I don't believe that I know everything, that I have everything figured out. (I obviously don't!) Because of this, I think it's fun to share other people's perspectives.
That said, there need to be some limits to what I'll publish, right? And there are.
- I refuse to publish anything that's overly promotional. (That's why GRS has never run “advertorials” or paid posts.)
- I won't publish anything that's so poorly written that it can't be edited into a coherent piece. (You'd be surprised at how bad some submissions are.)
- And, most importantly, I won't publish a guest post that spreads misinformation and/or harms readers.
When I edited Sam's article, I had some reservations but they weren't strong enough to prevent me from publishing the piece. I made a mistake by not scrutinizing the material more closely.
I didn't agree with some of Sam's premises (I hate the idea of using income as a basis for determining retirement needs, for instance), and I thought his conclusion sounded extreme. So, I included a disclaimer at the end to let readers know that I didn't agree with everything he'd written. Then, when early commenters failed to see that disclaimer, I added an additional notice at the top of the story.
After I published the story, readers quickly let me know about the original piece and its attendant controversy. This lead me to re-read the article much more closely. In doing so, the initial logical error (that safe withdrawal rates are somehow tied to bond yields) was obvious. What's more, Sam's conclusion (that the safe withdrawal rate is equivalent to 80% of the 10-year bond yield) seemed absurd.
I told Sam as much in an e-mail conversation during which I voiced my concerns. Sam dismissed them. When I suggested that he leave comments offering clarification, that he at least connect the dots from bond yields to safe withdrawal rates, he declined.
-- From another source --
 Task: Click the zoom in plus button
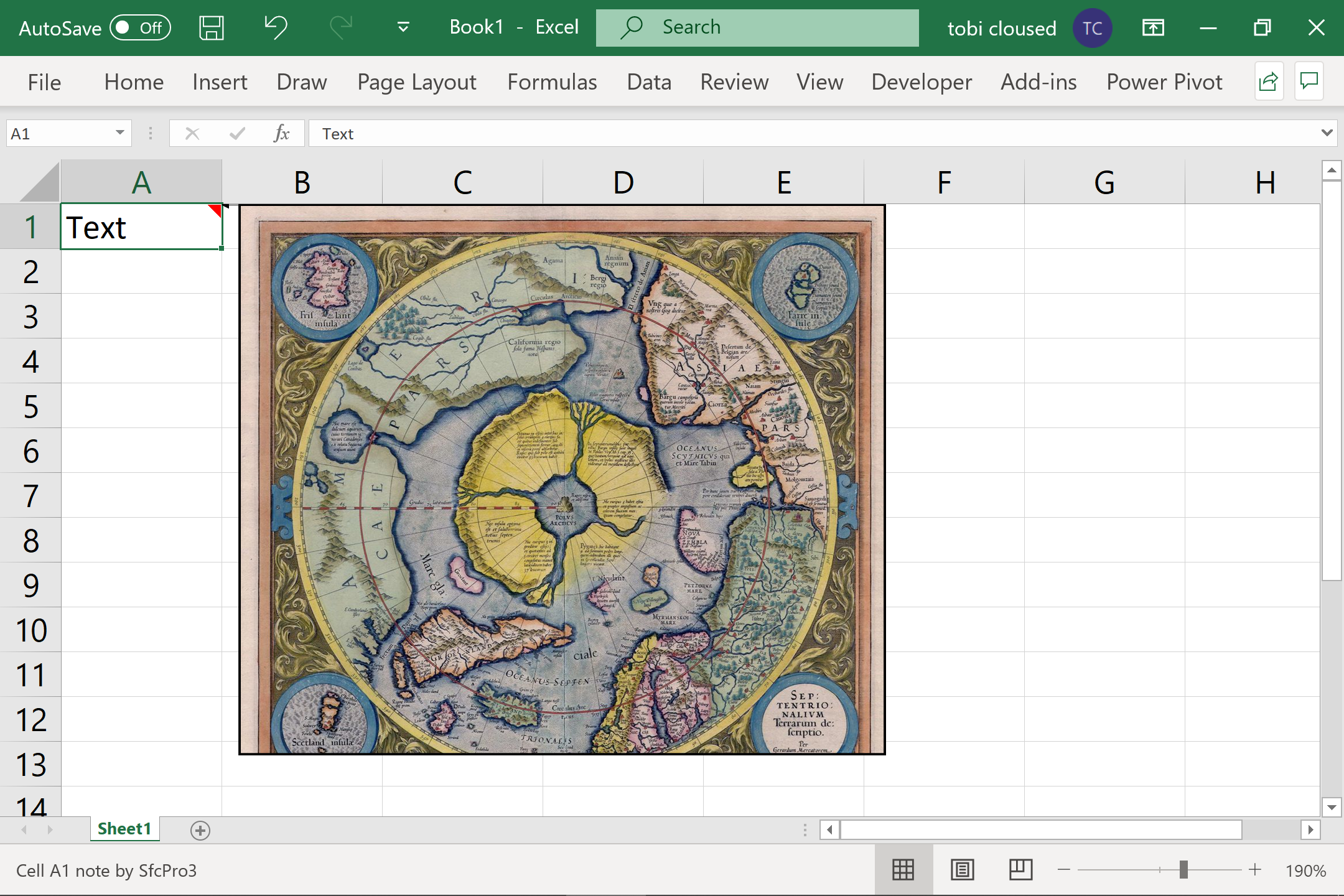pyautogui.click(x=1255, y=870)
This is disappointing. I'd hope that Sam is interested in education and accuracy. Because I am.
The final straw came when one GRS reader wrote:
The bad news is that my 67 year old father, who is perfectly positioned for retirement, somehow came across this piece and sent it to me because it panicked him.
As I said earlier, I won't publish guest posts that spread misinformation and/or harm readers. This article crossed the line.
Get Rich Slowly isn't about sensationalism. And it's most certainly not about bad advice. I keep telling my business partner, Tom, that I want Get Rich Slowly to be a trusted resource where people can come to get reliable info about all aspects of personal finance.
Sam's article contained bad information and bad advice. I want to believe that Sam's intentions are good, and that he truly believes what he wrote. But as it stands, I cannot allow the article to remain at GRS. It violates the trust of GRS readers by spreading misinformation and drawing false conclusions.
Ultimately, this incident is my fault, and I acknowledge that. If I had read the article more closely to begin with, I wouldn't have published it. Instead, I allowed myself to give in to the technical jargon and Sam's years of experience in the financial industry. “This doesn't make sense to me, but he must know what he's talking about,” I told myself. (For real. This is almost literally what I said to myself!)
I regret that. I ought to have trusted my gut and asked Sam to provide clarification before I published the piece.
I apologize to you, the GRS readers for not vetting this more thoroughly, and I apologize to Sam for putting him through this. (I suspect, however, that Sam's used to this and knew it was coming.)
For his part, Sam has graciously accepted my decision. He's also published a follow-up that explores how different philosophies (and goals) can affect your withdrawal rate in retirement. I think it's an interesting essay. You might find it thought-provoking too.